The home textile market is subject to highly volatile fashion trends, exposing the manufacturers to substantial economic risks. They have to anticipate and adapt to constantly changing fashions, preferences and buyer behavior. Failures here lead to mistakes in product planning and production scheduling. As a consequence, currently up to 60 percent of the products turn out to be unsalable, while at the same time market opportunities are missed as attractive products were produced in too small volume. A major factor is a lack of communication and cooperation, due to a lack of effective networks among the manufacturers or with the large retailers, the only ones with immediate access to the customers.
In the AsIsKnown project we develop a semantic-based knowledge flow system for the European home textile industries.

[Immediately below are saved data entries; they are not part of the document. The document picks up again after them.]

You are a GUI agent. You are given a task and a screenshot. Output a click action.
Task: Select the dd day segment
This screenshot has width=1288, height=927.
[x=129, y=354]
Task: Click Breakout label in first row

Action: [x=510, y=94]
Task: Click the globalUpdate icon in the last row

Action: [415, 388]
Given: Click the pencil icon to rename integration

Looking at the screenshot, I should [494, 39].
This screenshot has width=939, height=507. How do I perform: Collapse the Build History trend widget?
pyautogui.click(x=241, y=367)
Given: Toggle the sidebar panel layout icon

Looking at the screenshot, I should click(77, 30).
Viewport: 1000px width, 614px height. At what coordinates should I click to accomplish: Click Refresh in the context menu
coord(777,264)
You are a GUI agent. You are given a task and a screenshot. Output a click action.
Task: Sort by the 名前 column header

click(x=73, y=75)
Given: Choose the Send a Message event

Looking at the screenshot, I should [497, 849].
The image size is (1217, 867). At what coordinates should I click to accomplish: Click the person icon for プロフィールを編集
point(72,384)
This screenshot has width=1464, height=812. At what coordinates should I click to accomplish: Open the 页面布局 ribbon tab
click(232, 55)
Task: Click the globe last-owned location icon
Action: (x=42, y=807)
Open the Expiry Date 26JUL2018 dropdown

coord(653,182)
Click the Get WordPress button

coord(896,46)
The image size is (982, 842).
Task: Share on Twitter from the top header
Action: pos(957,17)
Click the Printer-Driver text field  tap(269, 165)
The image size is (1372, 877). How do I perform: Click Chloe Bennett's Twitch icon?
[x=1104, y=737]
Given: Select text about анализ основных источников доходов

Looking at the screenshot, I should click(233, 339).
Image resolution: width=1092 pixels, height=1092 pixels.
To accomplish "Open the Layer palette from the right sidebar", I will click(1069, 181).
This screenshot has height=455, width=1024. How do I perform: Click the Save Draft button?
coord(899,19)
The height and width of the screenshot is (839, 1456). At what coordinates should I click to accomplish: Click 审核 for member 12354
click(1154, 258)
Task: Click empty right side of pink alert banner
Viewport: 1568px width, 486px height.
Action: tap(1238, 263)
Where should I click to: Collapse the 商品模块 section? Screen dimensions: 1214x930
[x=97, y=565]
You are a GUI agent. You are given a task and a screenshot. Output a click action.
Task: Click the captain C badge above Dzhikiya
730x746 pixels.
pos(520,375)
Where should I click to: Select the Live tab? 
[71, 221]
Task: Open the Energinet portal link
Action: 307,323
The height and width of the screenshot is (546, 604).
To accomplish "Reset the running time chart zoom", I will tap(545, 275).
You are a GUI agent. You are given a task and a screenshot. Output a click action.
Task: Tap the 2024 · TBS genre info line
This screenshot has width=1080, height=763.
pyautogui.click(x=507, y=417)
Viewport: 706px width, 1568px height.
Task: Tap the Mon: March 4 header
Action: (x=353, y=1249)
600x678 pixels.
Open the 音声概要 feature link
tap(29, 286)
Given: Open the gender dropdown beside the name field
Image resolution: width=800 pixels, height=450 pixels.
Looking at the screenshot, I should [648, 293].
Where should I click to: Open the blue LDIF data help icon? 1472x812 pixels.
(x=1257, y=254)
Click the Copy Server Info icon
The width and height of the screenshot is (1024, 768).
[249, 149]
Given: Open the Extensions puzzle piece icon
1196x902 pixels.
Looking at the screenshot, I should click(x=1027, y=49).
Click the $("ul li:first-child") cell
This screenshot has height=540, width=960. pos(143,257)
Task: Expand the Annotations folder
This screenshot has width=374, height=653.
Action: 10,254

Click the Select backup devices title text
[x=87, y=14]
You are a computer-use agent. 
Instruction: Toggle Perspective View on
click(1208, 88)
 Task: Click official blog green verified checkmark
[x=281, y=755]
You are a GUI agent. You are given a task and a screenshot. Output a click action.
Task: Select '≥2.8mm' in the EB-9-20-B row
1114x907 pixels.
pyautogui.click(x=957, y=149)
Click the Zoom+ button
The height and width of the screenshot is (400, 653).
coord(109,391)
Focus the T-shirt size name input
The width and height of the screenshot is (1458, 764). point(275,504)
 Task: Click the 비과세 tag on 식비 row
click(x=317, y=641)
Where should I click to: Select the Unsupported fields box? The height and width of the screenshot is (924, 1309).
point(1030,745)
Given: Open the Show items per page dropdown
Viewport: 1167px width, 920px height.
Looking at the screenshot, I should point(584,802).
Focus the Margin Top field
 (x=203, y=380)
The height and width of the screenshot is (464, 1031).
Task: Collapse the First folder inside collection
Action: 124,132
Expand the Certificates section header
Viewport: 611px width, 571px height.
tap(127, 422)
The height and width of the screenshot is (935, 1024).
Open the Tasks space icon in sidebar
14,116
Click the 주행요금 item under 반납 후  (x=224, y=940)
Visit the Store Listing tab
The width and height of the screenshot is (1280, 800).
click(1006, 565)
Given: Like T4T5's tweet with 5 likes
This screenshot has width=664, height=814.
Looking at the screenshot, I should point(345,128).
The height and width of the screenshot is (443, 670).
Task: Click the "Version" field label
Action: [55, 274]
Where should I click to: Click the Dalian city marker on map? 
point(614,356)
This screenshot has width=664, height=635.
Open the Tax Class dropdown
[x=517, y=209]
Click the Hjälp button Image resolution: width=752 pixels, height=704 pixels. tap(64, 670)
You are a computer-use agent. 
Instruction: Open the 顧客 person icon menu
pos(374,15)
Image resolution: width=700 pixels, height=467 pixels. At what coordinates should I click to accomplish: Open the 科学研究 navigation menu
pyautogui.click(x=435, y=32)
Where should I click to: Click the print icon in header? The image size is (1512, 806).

The system collects, across manufacturers and retailers, product information, monitors buying behavior in selected sales outlets and collects feedback on new products from interior designers and consumers. The manufacturers and retailers connected to the system can use the aggregated information to spot trends in the consumer behavior and to adapt and coordinate their product planning accordingly.
Technically, the AsIsKnown platform combines methods of text mining and data mining with Semantic Web technologies. The AsIsKnow web shop includes a virtual interior designer that generates suggestions tailored to the target group a user belongs to, and recommends products across manufacturers’ product lines. The program uses customer profiles that it aggregates from actual buying behavior in the web shop. Thus, the profiles are dynamically modified and kept up to date, reflecting the latest fashion trends.
The AsIsKnown system also 'reads' (via text mining) digitized textile and fashion magazines, looking for promising novel fashion ideas and documenting which materials and which colors are 'en vogue' in different contexts.